Newsweek ^ | April 28, 1975

There are ominous signs that the Earth’s weather patterns have begun to change dramatically and that these changes may portend a drastic decline in food production – with serious political implications for just about every nation on Earth. The drop in food output could begin quite soon, perhaps only 10 years from now. The regions destined to feel its impact are the great wheat-producing lands of Canada and the U.S.S.R. in the North, along with a number of marginally self-sufficient tropical areas – parts of India, Pakistan, Bangladesh, Indochina and Indonesia – where the growing season is dependent upon the rains brought by the monsoon.
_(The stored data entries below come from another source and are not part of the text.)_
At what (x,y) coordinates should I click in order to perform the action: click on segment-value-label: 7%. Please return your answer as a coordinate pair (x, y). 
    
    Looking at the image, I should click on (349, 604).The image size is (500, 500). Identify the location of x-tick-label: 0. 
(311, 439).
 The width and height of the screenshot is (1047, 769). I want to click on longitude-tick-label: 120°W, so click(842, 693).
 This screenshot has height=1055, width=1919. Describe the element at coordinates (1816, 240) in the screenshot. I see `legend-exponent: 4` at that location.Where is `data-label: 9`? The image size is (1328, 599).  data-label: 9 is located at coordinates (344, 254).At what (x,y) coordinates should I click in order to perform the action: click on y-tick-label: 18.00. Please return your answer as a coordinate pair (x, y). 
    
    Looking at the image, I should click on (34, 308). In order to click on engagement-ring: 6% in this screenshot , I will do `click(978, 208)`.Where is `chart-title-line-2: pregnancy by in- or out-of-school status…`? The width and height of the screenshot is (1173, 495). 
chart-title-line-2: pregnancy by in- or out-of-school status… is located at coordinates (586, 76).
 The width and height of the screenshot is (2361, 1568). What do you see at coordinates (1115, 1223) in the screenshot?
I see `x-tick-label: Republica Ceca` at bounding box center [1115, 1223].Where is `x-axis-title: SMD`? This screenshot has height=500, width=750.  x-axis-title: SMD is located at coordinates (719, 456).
The evidence in support of these predictions has now begun to accumulate so massively that meteorologists are hard-pressed to keep up with it. In England, farmers have seen their growing season decline by about two weeks since 1950, with a resultant overall loss in grain production estimated at up to 100,000 tons annually. During the same time, the average temperature around the equator has risen by a fraction of a degree – a fraction that in some areas can mean drought and desolation. Last April, in the most devastating outbreak of tornadoes ever recorded, 148 twisters killed more than 300 people and caused half a billion dollars’ worth of damage in 13 U.S. states.

 

To scientists, these seemingly disparate incidents represent the advance signs of fundamental changes in the world’s weather. The central fact is that after three quarters of a century of extraordinarily mild conditions, the earth’s climate seems to be cooling down. Meteorologists disagree about the cause and extent of the cooling trend, as well as over its specific impact on local weather conditions. But they are almost unanimous in the view that the trend will reduce agricultural productivity for the rest of the century. If the climatic change is as profound as some of the pessimists fear, the resulting famines could be catastrophic. “A major climatic change would force economic and social adjustments on a worldwide scale,” warns a recent report by the National Academy of Sciences, “because the global patterns of food production and population that have evolved are implicitly dependent on the climate of the present century.”